Despite the identical sickle mutation, SCD has long been appreciated to exhibit extraordinary phenotypic variability which reflects the genetic background of the individual and the co-inheritance of different modifying genes interacting with the different environmental backgrounds.⁸⁸ Two case reports and a pilot twin study⁸⁹ suggest that environmental factors may be of greater importance in determining clinical expression and complications of SCD. These reports showed that, despite identical β- and α-globin genotypes with similarities in growth, hematological and biochemical parameters, the identical twins had quite different acute pain rate and sickle-related complications.
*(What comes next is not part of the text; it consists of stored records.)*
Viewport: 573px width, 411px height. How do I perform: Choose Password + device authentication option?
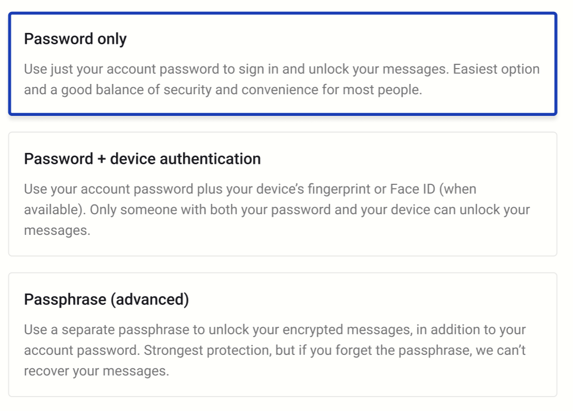click(x=282, y=194)
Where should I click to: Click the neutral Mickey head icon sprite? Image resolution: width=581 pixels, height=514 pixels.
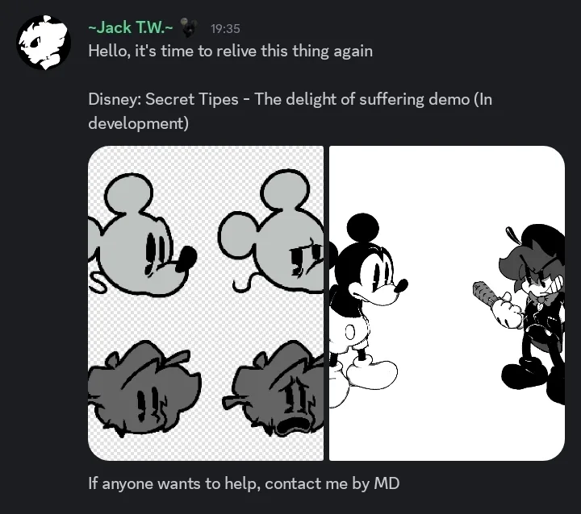(x=143, y=234)
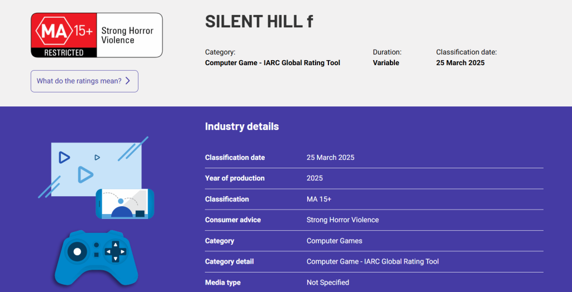
Task: Click the large play triangle on video illustration
Action: 85,174
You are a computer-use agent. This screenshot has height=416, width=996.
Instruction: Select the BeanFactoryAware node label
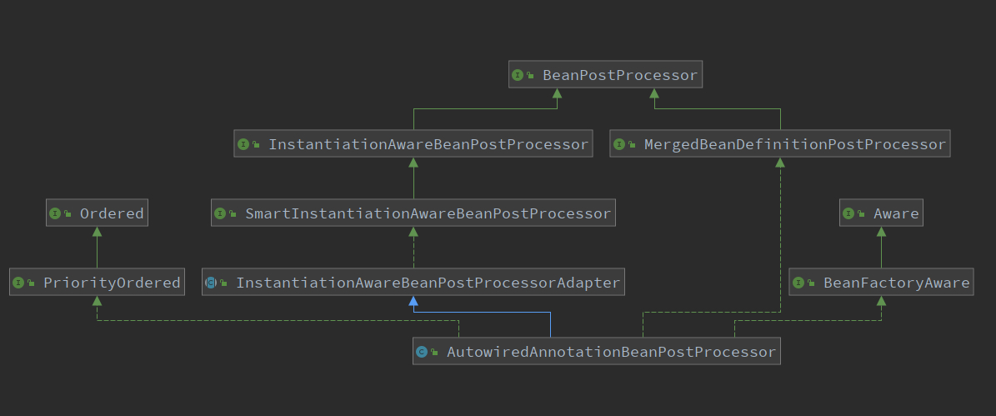click(896, 283)
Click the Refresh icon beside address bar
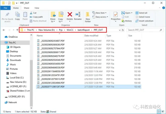 [123, 30]
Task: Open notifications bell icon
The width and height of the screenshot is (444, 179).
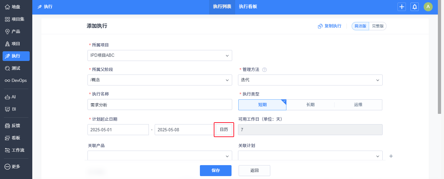Action: (x=415, y=7)
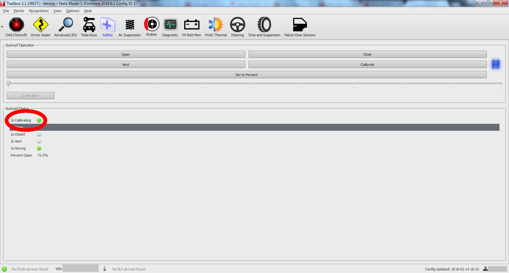
Task: Click the Steering wheel icon
Action: pos(237,25)
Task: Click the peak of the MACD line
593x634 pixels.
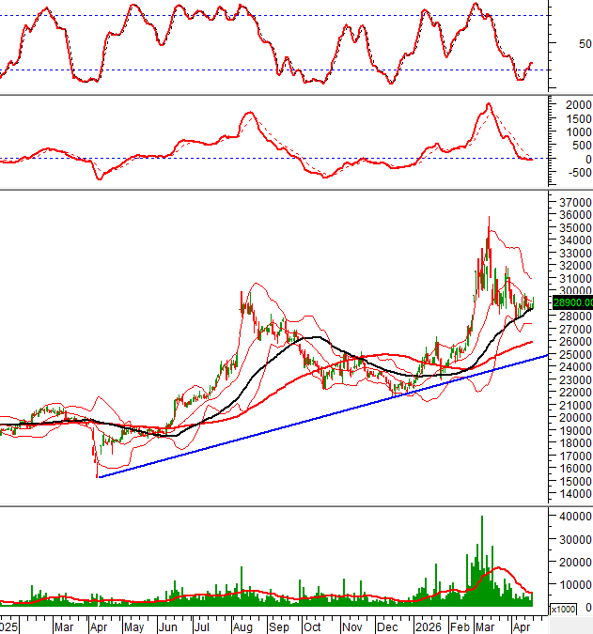Action: tap(488, 104)
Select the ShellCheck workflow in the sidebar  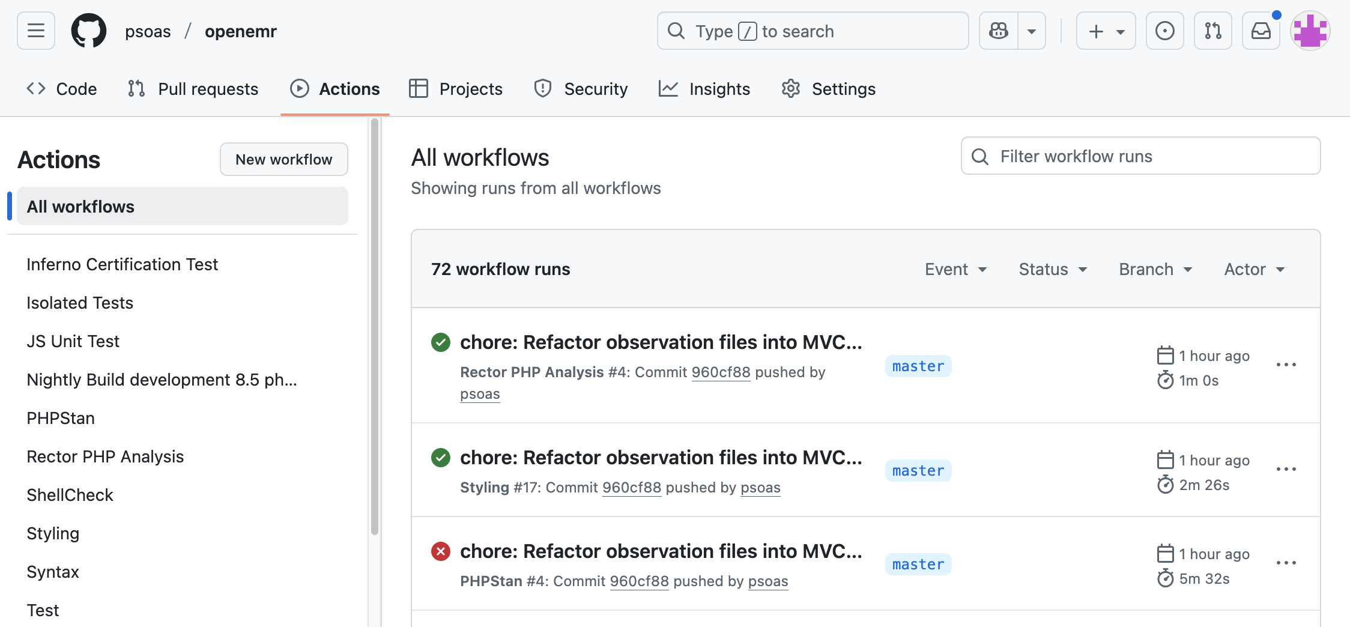(70, 495)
Nonetheless, genetic factors that influence the primary event of HbS polymerization, such as the causative genotype (HbSS vs. HbSC, HbSβ thalassemia), co-inheritance of α thalassemia and genetic determinants for producing HbF are major predictors of SCD severity. HbF levels are a major predictor of survival and complications in SCD; the risk of early death is inversely associated with HbF levels.⁷⁰ The beneficial effect of HbF is twofold: i) HbF inhibits HbS polymerization, and ii) its presence in the red blood cells reduces the concentration of intracellular HbS. The three recently identified HbF loci have also been shown to impact sickle phenotype.^13,37,73 α Thalassemia which is present in about 30% of SCD patients is associated with less hemolysis, higher hematocrit and hemoglobin levels, lower mean corpuscular volume (MCV) of the red blood cells, and lower reticulocyte counts. The resulting increased hematocrit and blood viscosity may increase certain vaso-occlusive complications such as acute painful episodes, acute chest syndrome and avascular necrosis.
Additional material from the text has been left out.